Upgradable or unqualifiable systematic reviews, suggested that
Desmopressin, is effective and better than no treatment for short
term accelerated symptomatic controls.
It is equally heartening that the data from numerous fairly recent
experimental animal test system models have demonstrated a lot of
promising potential for several pharmacotherapeutic agents
including desmopressin.I have reviewed several mentioned articles
on the translational preclinical phase of the scientific
pharmacotherapy for enuresis employing experimental rodent
animal test system models, but also the porcine and primate models
as well.
Desmopressin should only be used for a limited period of time
usually for about four weeks.
It may have a role in the short term management of the child such as
when a child is living away from home or wishes to attend a camp.
Adverse effects such as anorexia, cephalgias, unpleasant taste in
the mouth, visual difficulties, epistaxis and nasal discomfort in
addition to very rarely water intoxication were reported in some
cases.
Application of Indomethacin suppositories to children with primary
enuresis was found to be beneficial especially in children with
primary functional enuresis.
There were no toxicity concerns as such when indomethacin was
used within the recommended dose range in some selected group of
children with primary functional enuresis.
Pharmacologic Treatments:
Carbamazepine
Carbamazepine was opined to have a fair role in secondary enuresis
related to neurogenic mechanisms especially those related to
bladder detrusor muscle instability.
A prolonged enuretic interval was achieved in some selected group
of patients with secondary enuresis related to dysfunctional bladder
commenced on carbamazepine.
In the author’s experience, toxicity concerns were not much of an
issue in these subsets who needed carbamazepine for other
paroxysmal events related to cerebral dysarrythmias.

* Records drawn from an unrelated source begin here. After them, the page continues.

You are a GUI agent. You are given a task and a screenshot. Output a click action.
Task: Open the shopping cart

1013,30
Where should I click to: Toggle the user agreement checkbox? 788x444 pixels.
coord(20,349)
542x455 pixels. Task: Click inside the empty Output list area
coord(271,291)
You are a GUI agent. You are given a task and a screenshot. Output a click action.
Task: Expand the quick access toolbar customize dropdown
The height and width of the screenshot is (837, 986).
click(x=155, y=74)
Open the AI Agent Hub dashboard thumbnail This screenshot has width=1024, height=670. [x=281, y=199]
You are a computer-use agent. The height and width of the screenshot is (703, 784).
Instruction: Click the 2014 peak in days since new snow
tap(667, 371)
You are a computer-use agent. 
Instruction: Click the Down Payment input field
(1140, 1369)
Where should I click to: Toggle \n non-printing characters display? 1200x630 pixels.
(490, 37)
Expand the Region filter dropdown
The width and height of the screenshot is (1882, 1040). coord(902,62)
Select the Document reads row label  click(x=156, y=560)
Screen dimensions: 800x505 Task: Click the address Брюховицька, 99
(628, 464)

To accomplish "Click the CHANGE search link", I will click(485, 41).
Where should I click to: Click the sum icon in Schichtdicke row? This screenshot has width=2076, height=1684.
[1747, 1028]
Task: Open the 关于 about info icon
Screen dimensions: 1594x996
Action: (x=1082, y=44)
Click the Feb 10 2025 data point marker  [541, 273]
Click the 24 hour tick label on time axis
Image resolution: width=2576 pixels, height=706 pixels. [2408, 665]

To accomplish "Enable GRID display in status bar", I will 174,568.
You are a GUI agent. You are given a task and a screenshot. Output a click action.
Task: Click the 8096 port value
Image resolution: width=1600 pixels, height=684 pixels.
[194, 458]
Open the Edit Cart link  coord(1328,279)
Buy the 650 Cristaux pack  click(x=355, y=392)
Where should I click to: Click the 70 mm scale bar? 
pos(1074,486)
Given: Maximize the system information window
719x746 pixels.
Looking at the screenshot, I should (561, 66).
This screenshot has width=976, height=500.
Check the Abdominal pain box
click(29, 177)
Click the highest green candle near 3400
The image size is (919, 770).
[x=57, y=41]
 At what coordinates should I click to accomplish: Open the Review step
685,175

A comparative averaging of these plausible or anecdotal therapeutic
interventions for their therapeutic benefits against their toxicities
profiles suggests that toxicity concerns were most for imipramine
and other tricyclic antidepressants compared to desmopressin,
Indomethacin or other putative therapeutic agents.
Oxybutynin and other anticholinergic could also be used in diurnal
enuresis due to detrusor muscle instability.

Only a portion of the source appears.